BUENOS AIRES — Argentina’s government is planning to pay off an “old debt to democracy” by reforming its broadcasting law to allow more competition.
But the move is not likely to go through without considerable opposition as it threatens to force big media groups like publicly traded Grupo Clarin and Spain’s Telefonica to sell assets.
The legislation was drafted during the 1976-83 military dictatorship, Argentine President Cristina Fernandez de Kirchner said March 1 at the opening of the legislative year.
The bill, which will go to Congress later this year, calls for decentralizing the industry, including by halving the number of licenses to 12 and restricting how many can be held in a geographic zone. Telephone operators will be eligible for licenses for the first time, allowing them to offer triple-play services. Telefonica reportedly is mulling a triple-play partnership with satcaster DirecTV.
Gabriel Mariotto, who drafted the reform bill as head of federal broadcasting regulator Comfer, has said he wants a greater number of voices in the media and not a business dominated by ratings.
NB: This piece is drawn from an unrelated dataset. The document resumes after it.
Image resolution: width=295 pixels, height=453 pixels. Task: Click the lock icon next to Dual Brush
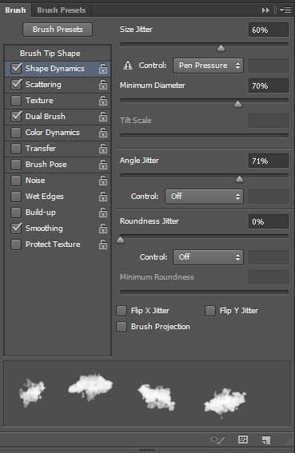pyautogui.click(x=103, y=117)
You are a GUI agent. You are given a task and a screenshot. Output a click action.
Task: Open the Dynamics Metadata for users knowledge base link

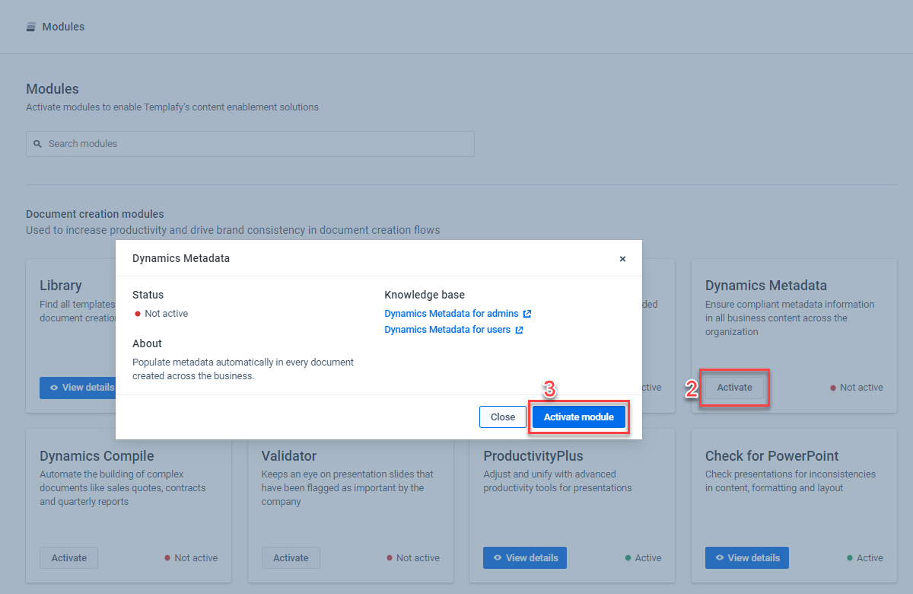coord(447,330)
The broadcasting spectrum, he said, will be divided among NGOs, the state and the private sector, each with a third.
Grupo Clarin, Grupo Uno and Telefonica may have to offload assets if the initiative is approved, given that each has between 12 and 25 licenses.
“The best situation for Grupo Clarin is that the current legislation continues,” says Mariano Kruskevich, a media analyst Grupo SBS in Buenos Aires.
If the bill gains approval as is, things will be “worse” for media congloms, he says.
A sell-off of assets could leave regions without new players to pick up the slack, such as by offering pay TV services and broadband connections.
Kruskevich expects heated opposition to the bill, suggesting there still is room for public input about the bill and for these to have an impact on the final reform.
However, Gerardo Morales, head of the opposition Radical Civic Union party, says the bill will give the government greater control over the media. This will make Argentina worse than Venezuela in treatment of the media, he said, pointing to Hugo Chavez revoking the broadcasting license of private network RCTV in 2007 because it opposed the leader, apparently for supporting a coup.